▸ **Instruction**
Update the material below by replacing "Identify the location of" with "Find the position of" everywhere it occurs, leaving everything else unchanged.

—————

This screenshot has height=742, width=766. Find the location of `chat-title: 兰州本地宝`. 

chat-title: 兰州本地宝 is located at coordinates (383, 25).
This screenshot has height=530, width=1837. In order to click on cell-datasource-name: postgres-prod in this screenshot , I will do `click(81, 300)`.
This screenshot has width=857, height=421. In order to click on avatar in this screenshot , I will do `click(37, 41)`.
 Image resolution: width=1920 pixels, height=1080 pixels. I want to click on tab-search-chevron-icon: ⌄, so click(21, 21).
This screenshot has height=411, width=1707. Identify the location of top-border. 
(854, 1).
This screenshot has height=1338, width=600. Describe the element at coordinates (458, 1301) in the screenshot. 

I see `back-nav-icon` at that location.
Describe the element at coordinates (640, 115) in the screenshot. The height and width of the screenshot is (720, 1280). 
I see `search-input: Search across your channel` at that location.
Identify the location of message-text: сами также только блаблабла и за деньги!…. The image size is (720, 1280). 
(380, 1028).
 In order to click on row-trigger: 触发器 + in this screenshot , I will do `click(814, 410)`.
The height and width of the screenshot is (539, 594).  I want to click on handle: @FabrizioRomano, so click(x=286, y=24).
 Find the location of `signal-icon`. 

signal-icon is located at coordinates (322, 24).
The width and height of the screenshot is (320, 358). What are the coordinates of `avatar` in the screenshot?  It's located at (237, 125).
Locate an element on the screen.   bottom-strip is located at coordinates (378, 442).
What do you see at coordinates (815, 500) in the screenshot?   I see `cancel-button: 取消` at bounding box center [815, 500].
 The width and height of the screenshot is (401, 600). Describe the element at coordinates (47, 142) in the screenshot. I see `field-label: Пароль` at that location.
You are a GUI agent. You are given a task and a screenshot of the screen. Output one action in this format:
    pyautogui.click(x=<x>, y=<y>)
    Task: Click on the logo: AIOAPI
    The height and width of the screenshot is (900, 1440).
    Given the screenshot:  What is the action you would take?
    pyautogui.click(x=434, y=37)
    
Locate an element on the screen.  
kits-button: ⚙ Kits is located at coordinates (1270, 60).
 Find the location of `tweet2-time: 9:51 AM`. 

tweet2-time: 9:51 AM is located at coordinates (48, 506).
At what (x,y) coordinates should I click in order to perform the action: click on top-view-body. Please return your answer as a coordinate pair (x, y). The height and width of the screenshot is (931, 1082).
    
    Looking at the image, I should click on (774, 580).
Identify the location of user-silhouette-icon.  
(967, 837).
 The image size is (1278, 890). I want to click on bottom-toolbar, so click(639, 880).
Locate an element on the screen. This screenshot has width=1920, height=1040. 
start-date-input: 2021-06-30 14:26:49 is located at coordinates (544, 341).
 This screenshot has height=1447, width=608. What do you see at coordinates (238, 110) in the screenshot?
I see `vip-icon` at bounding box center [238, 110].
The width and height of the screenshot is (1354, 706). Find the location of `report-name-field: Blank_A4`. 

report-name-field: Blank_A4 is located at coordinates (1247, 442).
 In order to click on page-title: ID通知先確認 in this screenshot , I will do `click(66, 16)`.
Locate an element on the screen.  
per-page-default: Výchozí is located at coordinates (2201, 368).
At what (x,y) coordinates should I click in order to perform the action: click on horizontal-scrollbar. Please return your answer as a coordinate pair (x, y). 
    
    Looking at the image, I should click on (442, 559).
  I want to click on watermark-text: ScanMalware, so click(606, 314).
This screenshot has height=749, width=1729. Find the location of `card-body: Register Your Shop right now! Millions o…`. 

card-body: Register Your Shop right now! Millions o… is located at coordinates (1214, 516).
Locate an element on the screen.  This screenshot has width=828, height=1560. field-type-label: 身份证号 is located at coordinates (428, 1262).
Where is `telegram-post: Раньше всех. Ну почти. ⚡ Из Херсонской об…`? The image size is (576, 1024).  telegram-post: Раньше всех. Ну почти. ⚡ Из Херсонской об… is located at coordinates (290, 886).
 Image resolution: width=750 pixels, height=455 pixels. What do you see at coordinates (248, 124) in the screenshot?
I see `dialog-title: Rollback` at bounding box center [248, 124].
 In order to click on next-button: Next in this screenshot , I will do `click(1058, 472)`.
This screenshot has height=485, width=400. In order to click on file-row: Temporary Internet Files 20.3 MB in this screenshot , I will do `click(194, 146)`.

—————

▸ **Solution to the problem**
This screenshot has height=742, width=766. Find the location of `chat-title: 兰州本地宝`. 

chat-title: 兰州本地宝 is located at coordinates (383, 25).
This screenshot has height=530, width=1837. In order to click on cell-datasource-name: postgres-prod in this screenshot , I will do `click(81, 300)`.
This screenshot has width=857, height=421. In order to click on avatar in this screenshot , I will do `click(37, 41)`.
 Image resolution: width=1920 pixels, height=1080 pixels. I want to click on tab-search-chevron-icon: ⌄, so click(21, 21).
This screenshot has height=411, width=1707. Find the position of top-border. 
(854, 1).
This screenshot has height=1338, width=600. Describe the element at coordinates (458, 1301) in the screenshot. 

I see `back-nav-icon` at that location.
Describe the element at coordinates (640, 115) in the screenshot. The height and width of the screenshot is (720, 1280). 
I see `search-input: Search across your channel` at that location.
Find the position of message-text: сами также только блаблабла и за деньги!…. The image size is (720, 1280). 
(380, 1028).
 In order to click on row-trigger: 触发器 + in this screenshot , I will do `click(814, 410)`.
The height and width of the screenshot is (539, 594).  I want to click on handle: @FabrizioRomano, so click(x=286, y=24).
 Find the location of `signal-icon`. 

signal-icon is located at coordinates (322, 24).
The width and height of the screenshot is (320, 358). What are the coordinates of `avatar` in the screenshot?  It's located at (237, 125).
Locate an element on the screen.   bottom-strip is located at coordinates (378, 442).
What do you see at coordinates (815, 500) in the screenshot?   I see `cancel-button: 取消` at bounding box center [815, 500].
 The width and height of the screenshot is (401, 600). Describe the element at coordinates (47, 142) in the screenshot. I see `field-label: Пароль` at that location.
You are a GUI agent. You are given a task and a screenshot of the screen. Output one action in this format:
    pyautogui.click(x=<x>, y=<y>)
    Task: Click on the logo: AIOAPI
    The height and width of the screenshot is (900, 1440).
    Given the screenshot:  What is the action you would take?
    pyautogui.click(x=434, y=37)
    
Locate an element on the screen.  
kits-button: ⚙ Kits is located at coordinates (1270, 60).
 Find the location of `tweet2-time: 9:51 AM`. 

tweet2-time: 9:51 AM is located at coordinates (48, 506).
At what (x,y) coordinates should I click in order to perform the action: click on top-view-body. Please return your answer as a coordinate pair (x, y). The height and width of the screenshot is (931, 1082).
    
    Looking at the image, I should click on (774, 580).
Find the position of user-silhouette-icon.  
(967, 837).
 The image size is (1278, 890). I want to click on bottom-toolbar, so click(639, 880).
Locate an element on the screen. This screenshot has width=1920, height=1040. 
start-date-input: 2021-06-30 14:26:49 is located at coordinates (544, 341).
 This screenshot has height=1447, width=608. What do you see at coordinates (238, 110) in the screenshot?
I see `vip-icon` at bounding box center [238, 110].
The width and height of the screenshot is (1354, 706). Find the location of `report-name-field: Blank_A4`. 

report-name-field: Blank_A4 is located at coordinates (1247, 442).
 In order to click on page-title: ID通知先確認 in this screenshot , I will do `click(66, 16)`.
Locate an element on the screen.  
per-page-default: Výchozí is located at coordinates (2201, 368).
At what (x,y) coordinates should I click in order to perform the action: click on horizontal-scrollbar. Please return your answer as a coordinate pair (x, y). 
    
    Looking at the image, I should click on (442, 559).
  I want to click on watermark-text: ScanMalware, so click(606, 314).
This screenshot has height=749, width=1729. Find the location of `card-body: Register Your Shop right now! Millions o…`. 

card-body: Register Your Shop right now! Millions o… is located at coordinates (1214, 516).
Locate an element on the screen.  This screenshot has width=828, height=1560. field-type-label: 身份证号 is located at coordinates (428, 1262).
Where is `telegram-post: Раньше всех. Ну почти. ⚡ Из Херсонской об…`? The image size is (576, 1024).  telegram-post: Раньше всех. Ну почти. ⚡ Из Херсонской об… is located at coordinates (290, 886).
 Image resolution: width=750 pixels, height=455 pixels. What do you see at coordinates (248, 124) in the screenshot?
I see `dialog-title: Rollback` at bounding box center [248, 124].
 In order to click on next-button: Next in this screenshot , I will do `click(1058, 472)`.
This screenshot has height=485, width=400. In order to click on file-row: Temporary Internet Files 20.3 MB in this screenshot , I will do `click(194, 146)`.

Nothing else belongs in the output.